La huelga, de Sergei Mihailovich Eisenstein es una de esas obras de arte imperecederas, rodada en los tiempos añejos del cine mudo, que ha servido de base a otras muchas que vinieron después. En ella, Eisenstein comenzó a aplicar sus principios teóricos sobre el montaje (técnica fundamental del cine clásico y moderno) antes de llegar al cortante paroxismo de El acorazado Potemkin, su obra más nombrada en una carrera que nunca tuvo un valle sino sólo altas cimas de técnica y pasión.
Partiendo del hallazgo de la acción paralela, debido a David Wark Griffith, que supuso para el séptimo arte un avance narrativo sin comparación hasta la entrada en escena de Eisenstein, La huelga es el primer largometraje del cineasta ruso que, primero, fue adoptado como altavoz cinematográfico de la revolución rusa para, después, ser repudiado y acabar sus días en la más completa de las ruinas. En ella, Eisenstein demuestra que el montaje se puede realizar de forma completamente distinta a la del maestro norteamericano haciendo que la relación entre dos planos pueda ser metafórica y sin seguir una narración lineal difuminando la frontera de unos acontecimientos exteriores que son reproducidos como elementos contrarios. El resultado de toda esta jerga cinematográfica es que, lejos de perder el sentido, Eisenstein conseguía multiplicar a escala geométrica las sensaciones del espectador frente a los hechos que nos está narrando.
Así, frente al cine tradicional que se hizo hasta 1925, que se basaba en los personajes, Eisenstein propone, en esta ocasión, una historia colectiva (qué otra cosa puede ser si no una huelga), sin protagonistas individuales sino haciendo que la masa, el conjunto de las individualidades sea la auténtica estrella dentro de un estilo que rondaba peligrosamente las maneras del documental. Su narración nunca está supeditada a las normas clásicas de continuidad como en esa secuencia, magistral en su concepción, en que la policía zarista reprime la huelga de forma violenta y Eisenstein alterna los planos de esa crueldad desatada con imágenes de reses sacrificadas en el matadero…Una metáfora que se implica en la propia continuidad de la historia…
Es evidente que La huelga no deja de ser una pieza realizada con afanes propagandísticos pero tampoco cabe ninguna duda de que, dentro de sus fines, hay una maestría absoluta en el manejo de las tijeras, en la prolongación de la emoción y en la ampliación de sentimientos que hace que seamos también parte de una historia colectiva, de un movimiento contra la injusticia, de un grito de desesperación pergeñado con las cuerdas vocales de la pura valentía.

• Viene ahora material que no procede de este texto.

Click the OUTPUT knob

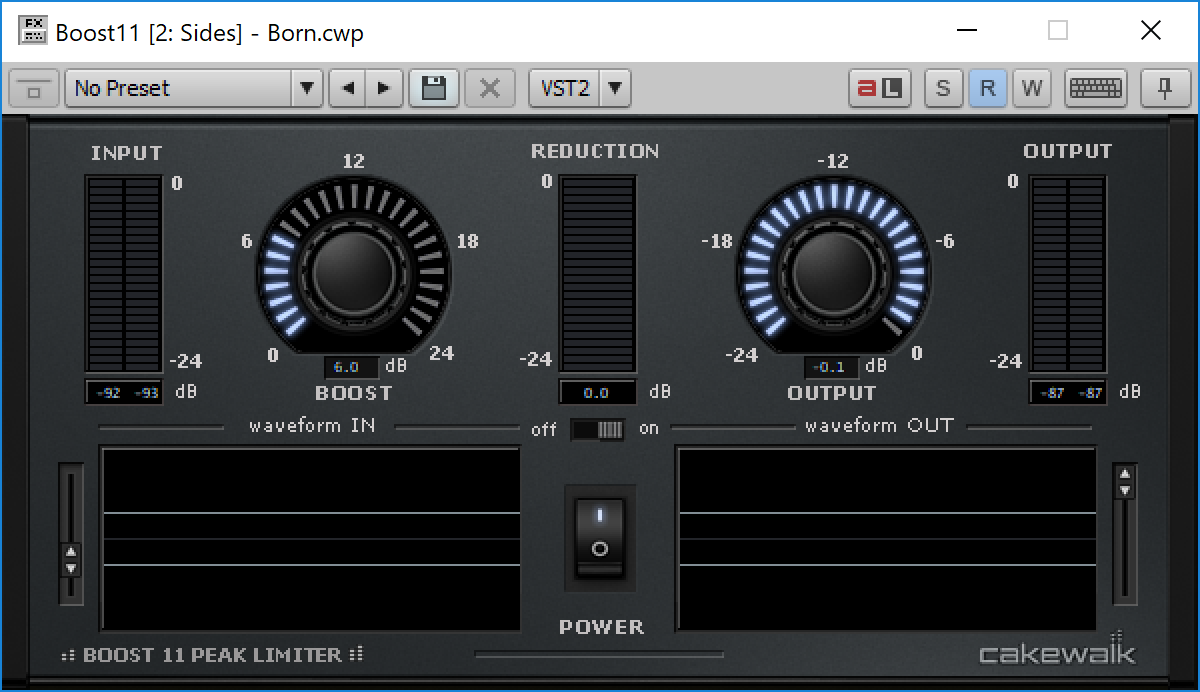833,267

El resultado es una obra maestra de sentido visual pocas veces igualado en el cine en la que vemos cómo los cuerpos corren, saltan, se mueven, caen, luchan, escalan. Y los héroes son aquellos que día a día, a través de una vida de rutina y opresión, siguen queriendo el miserable sueldo que les provee de una taza de caldo caliente y un mendrugo de pan.
Hay que tener mucho corazón, además de muchas ganas de hacer propaganda, para realizar una obra que estuvo durante mucho tiempo en la vanguardia estética y que, al mismo tiempo, removiera nuestros corazones, pues en algún lugar de los latidos que hacen que sigamos viviendo, sigue trabajando nuestra alma subyugada. Sí. Todo eso está en la película. Y es que Eisenstein quiere decir montaje.